Extract provided:
========================================

For a set of n points, $n!$ different $\lambda$-matrices can be built, depending of how the points are labeled. Although these $\lambda$-matrices can be different, the associated OTs are not. One could select a specific $\lambda$-matrix that could help to identify the set, for example, their minimum lexicographically. In this way, the $\lambda$-matrix is one of the possibles forms to represent the OT. Another form to visualize the OT is that a $\lambda$-matrix can be built for a set of points; if the labels of the points change, the entries of the new $\lambda$-matrix will be permutations of the entries in the original built $\lambda$-matrix. Different point configurations must have different $\lambda$-matrices. All those different configurations are finite and were investigated by [15], and they are publicly available in internet [14].

There exists a single OT with three points and this forms a triangle. With four points there exists two OTs, one forms a square, and the other one forms a triangle with a point inside. With five points there exists three OTs. The set of all subsets of n points with different OTs will be represented as $C^n$. $C_i^n$ will represent the subset (an instance) i in $C^n$ with n points, $C_i^n\subset C^n$. We maintain the same the order for the subsets given by [15] in their database [14].

========================================

Supplied data:
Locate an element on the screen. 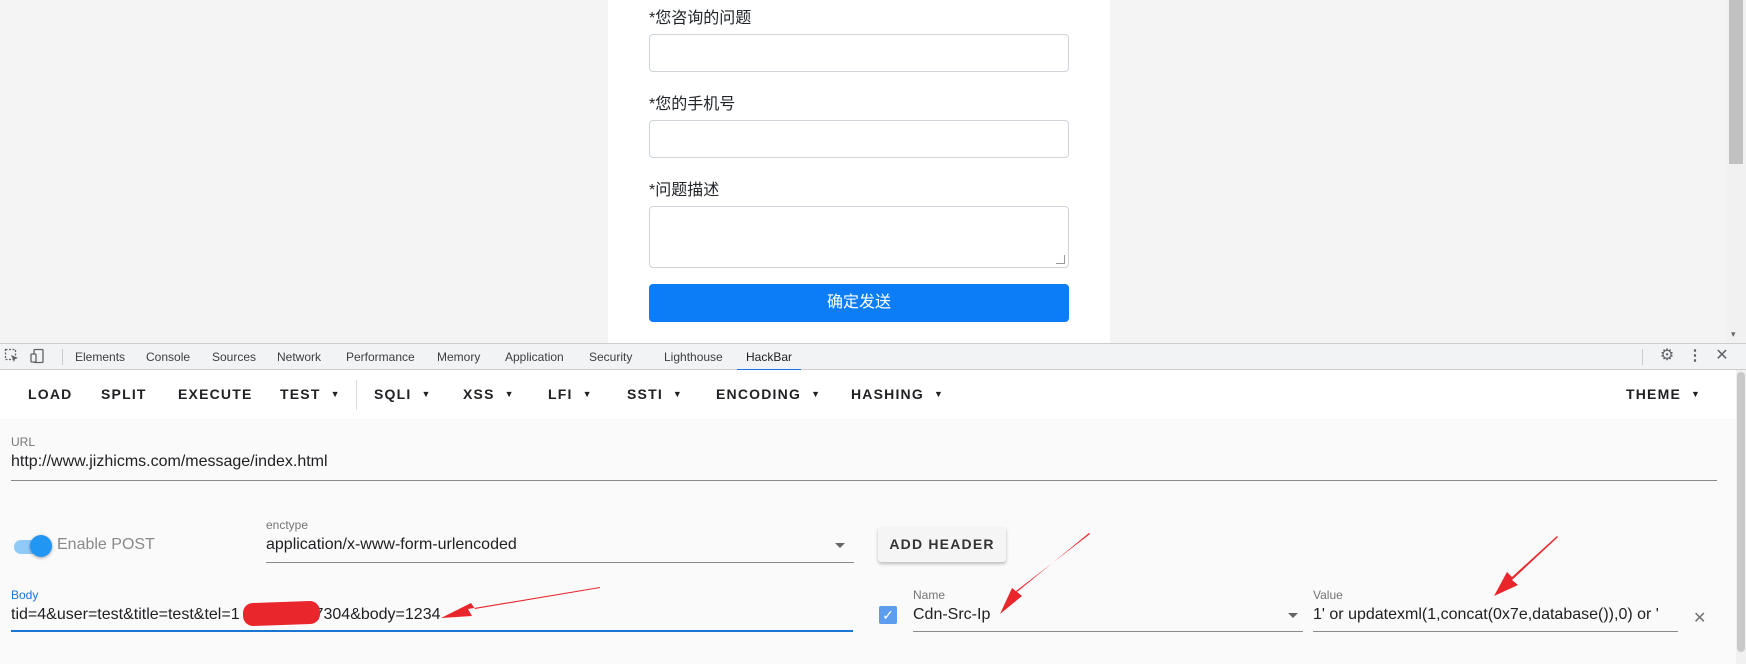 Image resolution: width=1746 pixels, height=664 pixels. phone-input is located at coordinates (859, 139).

========================================

According to the extract on point configurations, how many OTs exist with five points? The data that accompany this extract play no part in the exercise.

Three.